NSU Research Contributions
Title : Bangla Short Speech Commands Recognition Using Convolutional Neural Networks
Authors : Shakil Ahmed Sumon , Joydip Chowdhury ,Sujit Debnath ,Nabeel Mohammed , Sifat Momen
Abstract : Despite being one of the most widely spoken languages of the world, no significant efforts have been made in Bangla speech recognition. Speech recognition is a difficult task, particularly if the demand is to do so in noisy real-life conditions. In this study, Bangla short speech commands data set has been reported, where all the samples are taken in the real-life setting. Three different convolutional neural network (CNN) architectures have been designed to recognize those short speech commands. Mel-frequency cepstral coefficients (MFCC) features have been extracted from the audio files in one approach whereas only the raw audio files have been used in another CNN architecture. Lastly, a pre-trained model which is trained on a large English short speech commands data set has been fine-tuned by retraining on Bangla data set. Experimental results reveal that the MFCC model shows better accuracy in recognizing Bangla short speech commands where, surprisingly, the model predicting on raw audio data is very competitive.

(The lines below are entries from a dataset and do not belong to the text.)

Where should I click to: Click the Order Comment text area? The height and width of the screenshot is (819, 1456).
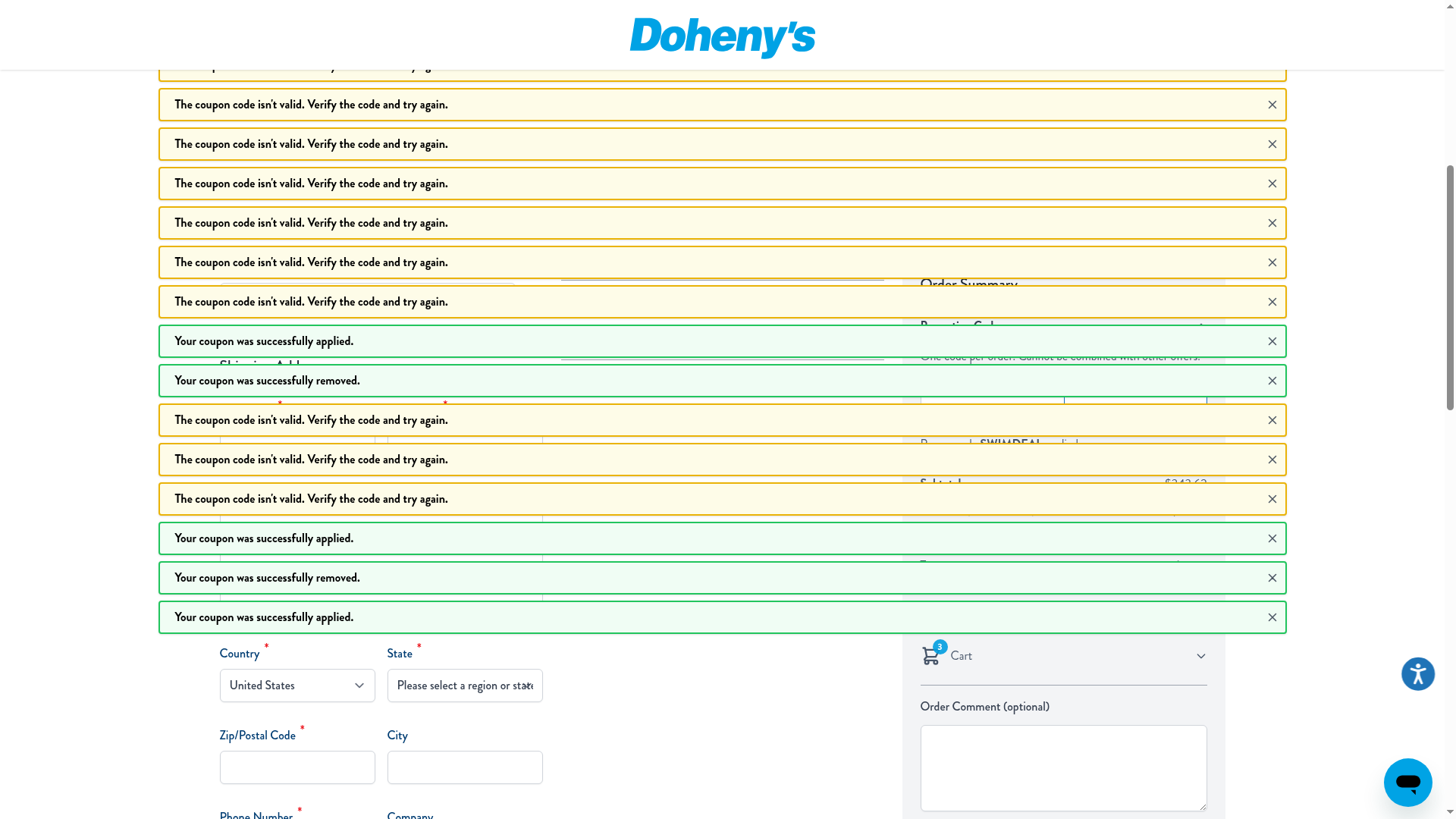(1063, 767)
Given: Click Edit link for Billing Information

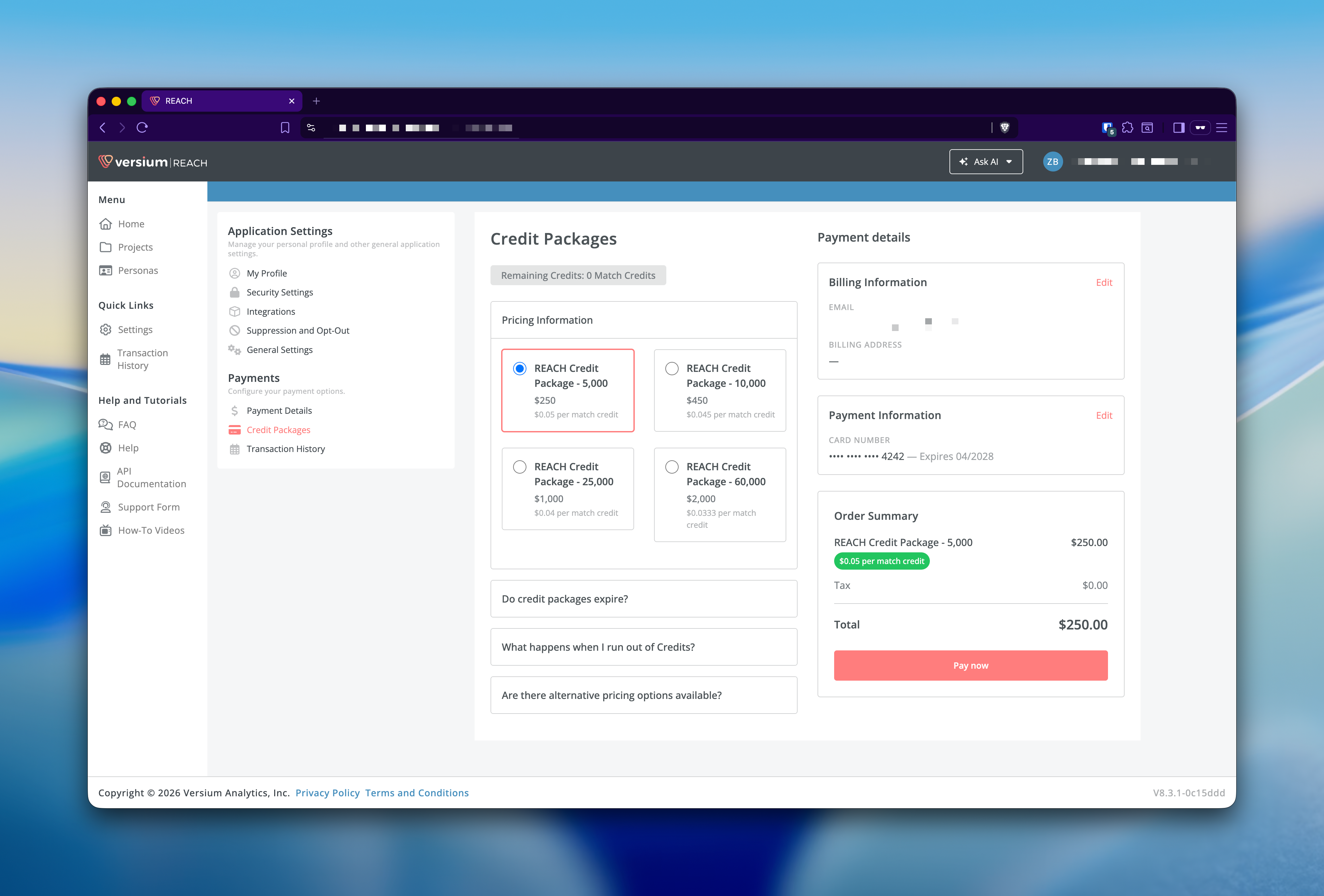Looking at the screenshot, I should click(x=1104, y=282).
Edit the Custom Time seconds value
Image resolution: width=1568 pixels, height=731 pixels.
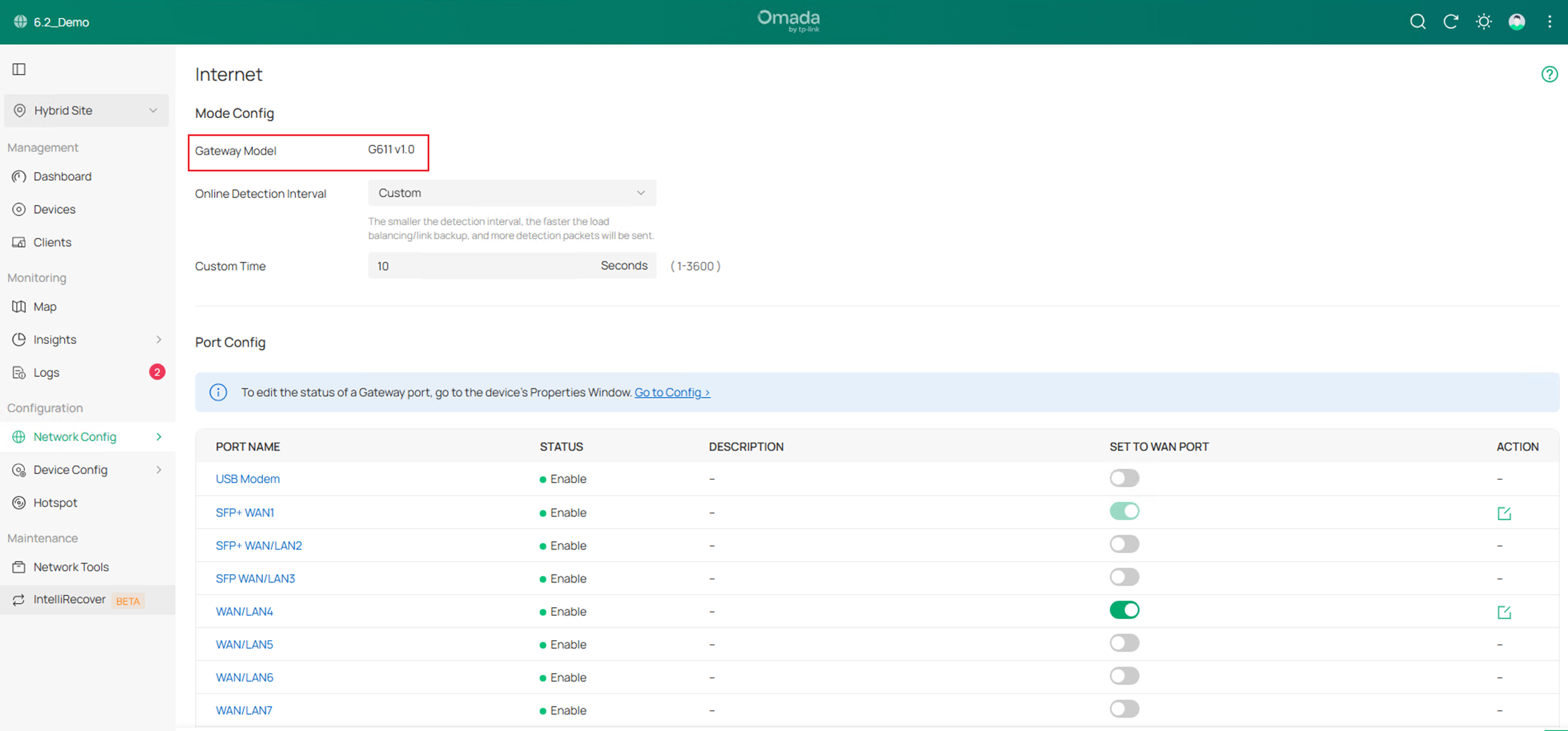click(x=481, y=266)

The models have shown proficiency in identifying single syllable words but encounter difficulties in recognizing multi-syllable commands.
|Journal :||Volume :||Year : 2018||Issue :|
|Pages :||City : Sylhet||Edition :||Editors :|
|Publisher :||ISBN :||Book :||Chapter :|
|Proceeding Title : 2018 International Conference on Bangla Speech and Language Processing (ICBSLP)||Institution :||Issuer :||Number :|